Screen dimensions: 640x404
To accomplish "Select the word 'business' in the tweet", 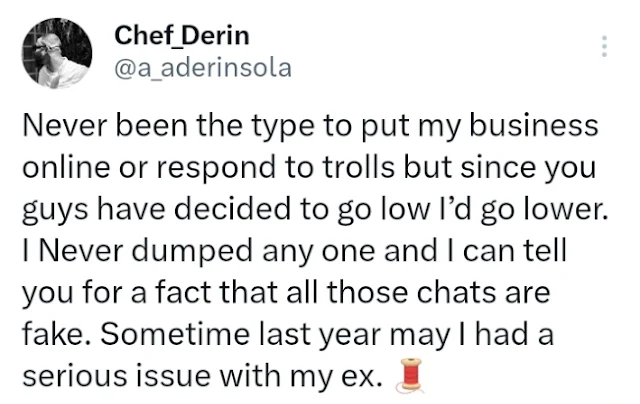I will [534, 125].
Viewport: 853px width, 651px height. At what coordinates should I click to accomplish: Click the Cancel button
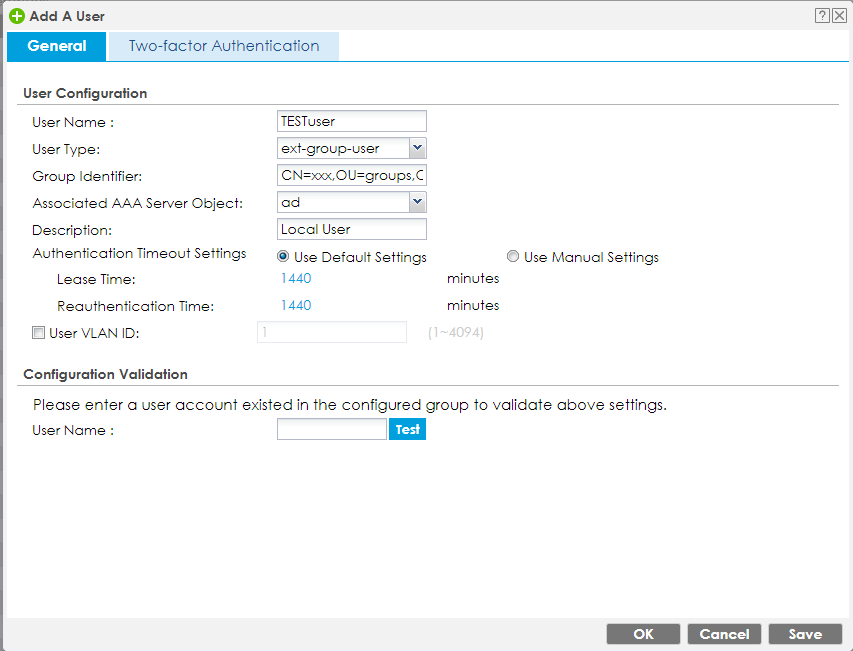point(724,634)
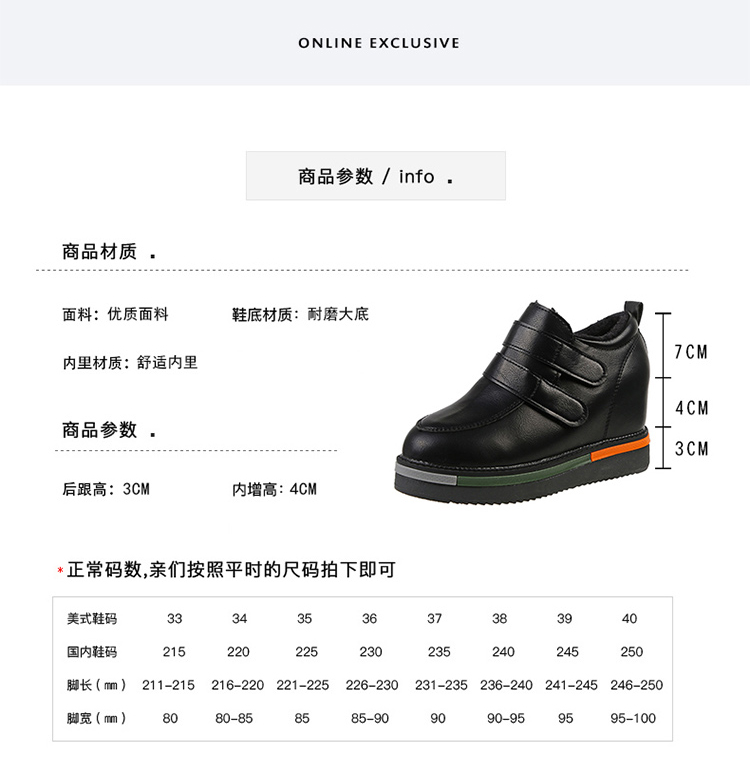This screenshot has width=750, height=774.
Task: Click size 36 in the size chart
Action: pos(369,619)
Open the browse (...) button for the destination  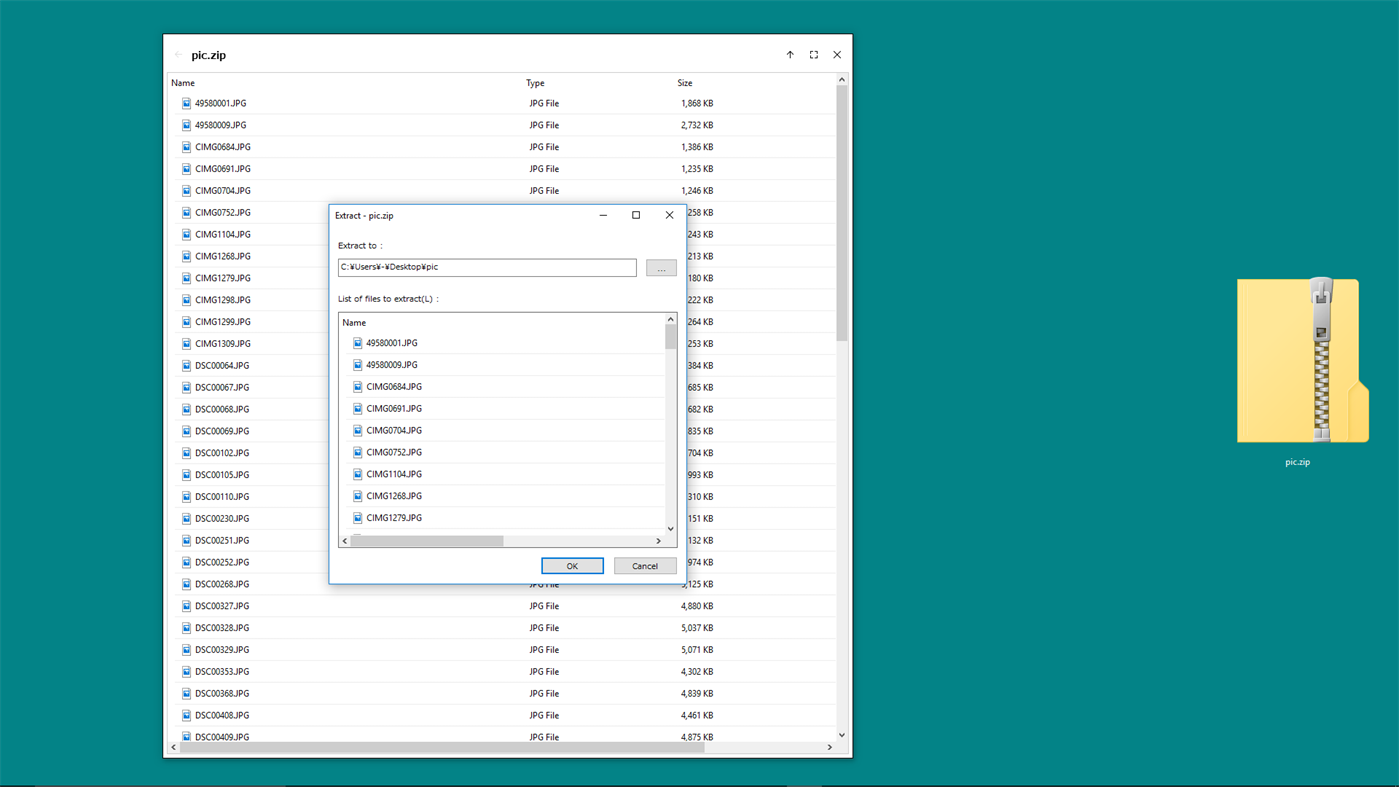660,267
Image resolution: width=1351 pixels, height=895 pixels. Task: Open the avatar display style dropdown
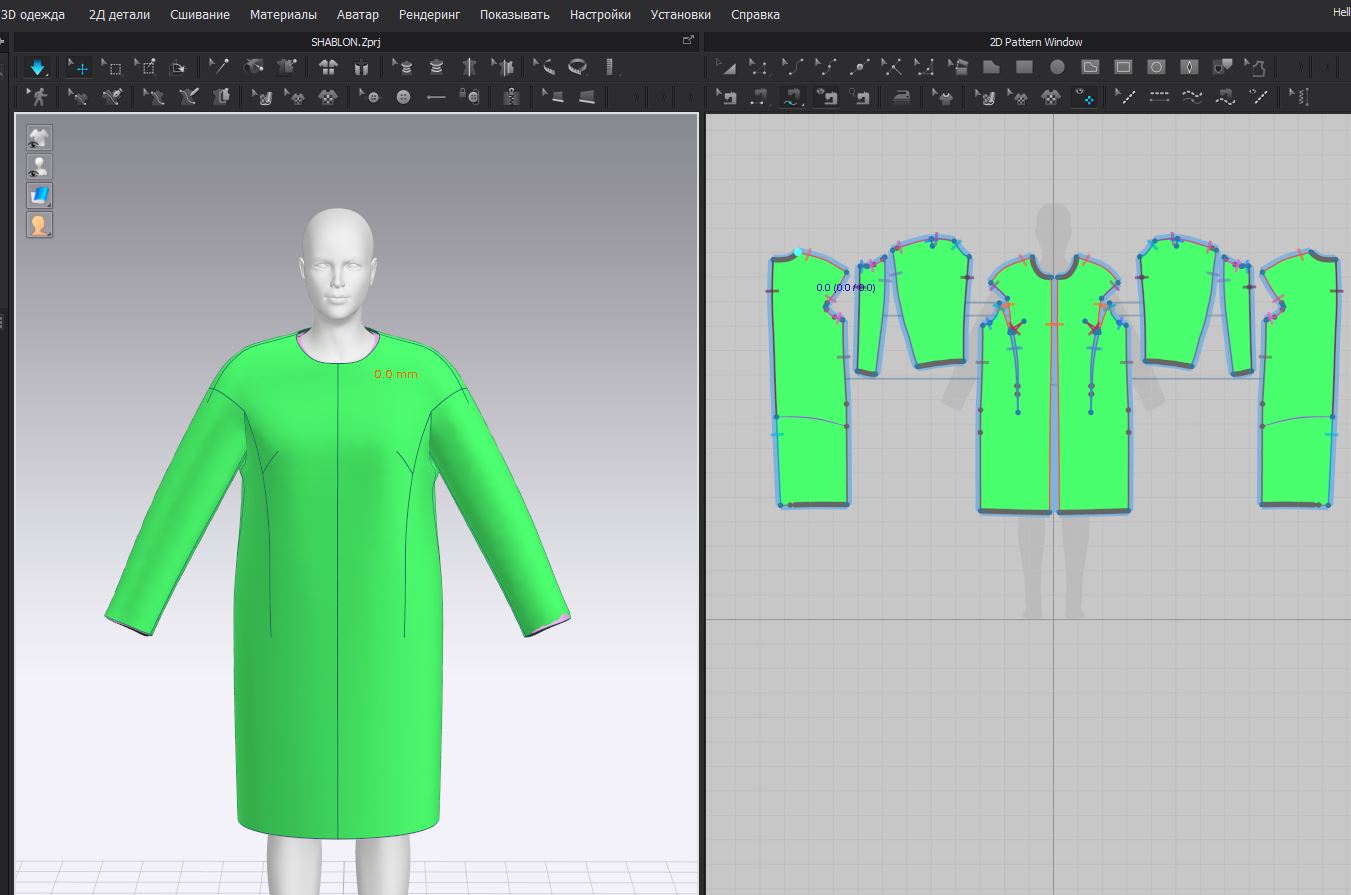39,224
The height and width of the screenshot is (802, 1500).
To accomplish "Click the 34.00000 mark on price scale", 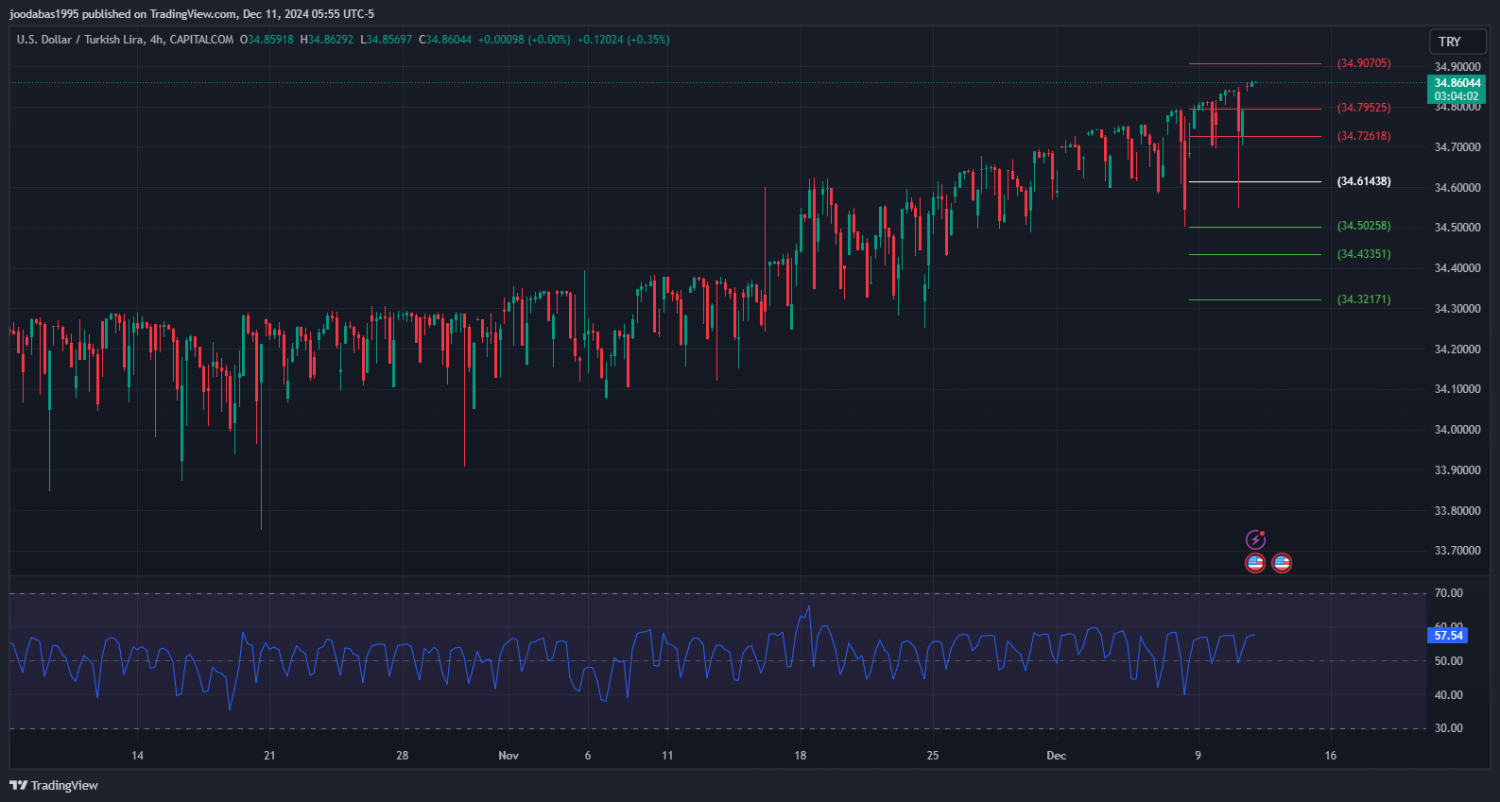I will pyautogui.click(x=1457, y=429).
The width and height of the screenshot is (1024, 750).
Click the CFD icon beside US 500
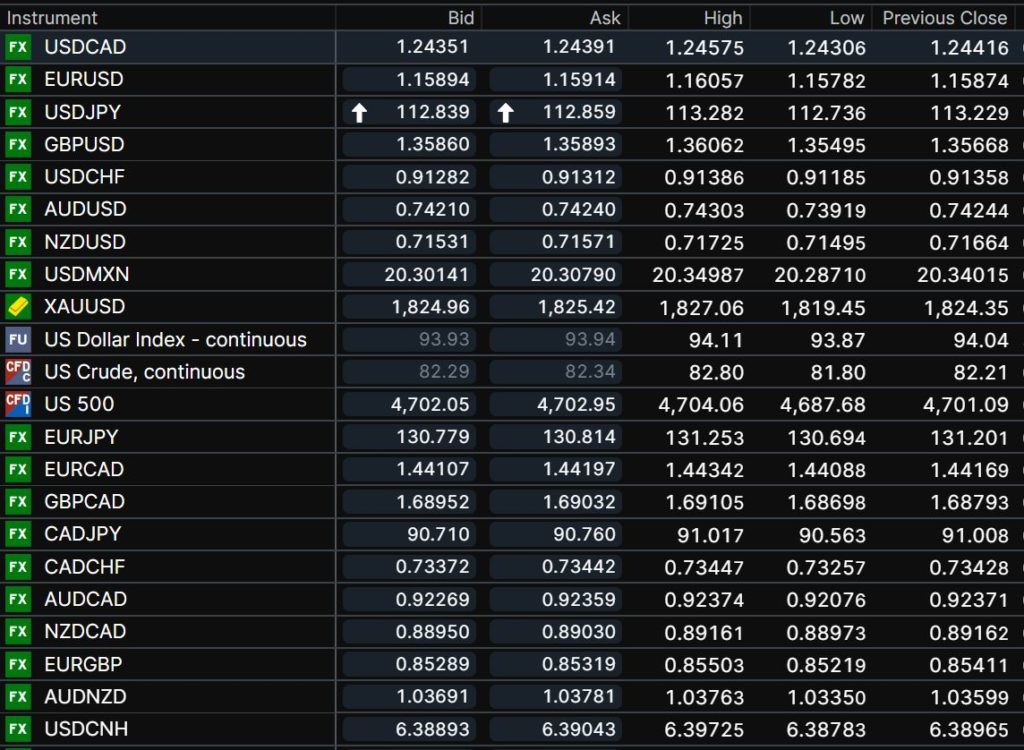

• _Work order_
Without reproducing any picture, repeat exactly the lines from the one containing "The width and" through the last line of the material above, both ends included.

• _Written response_
The width and height of the screenshot is (1024, 750).
Click the CFD icon beside US 500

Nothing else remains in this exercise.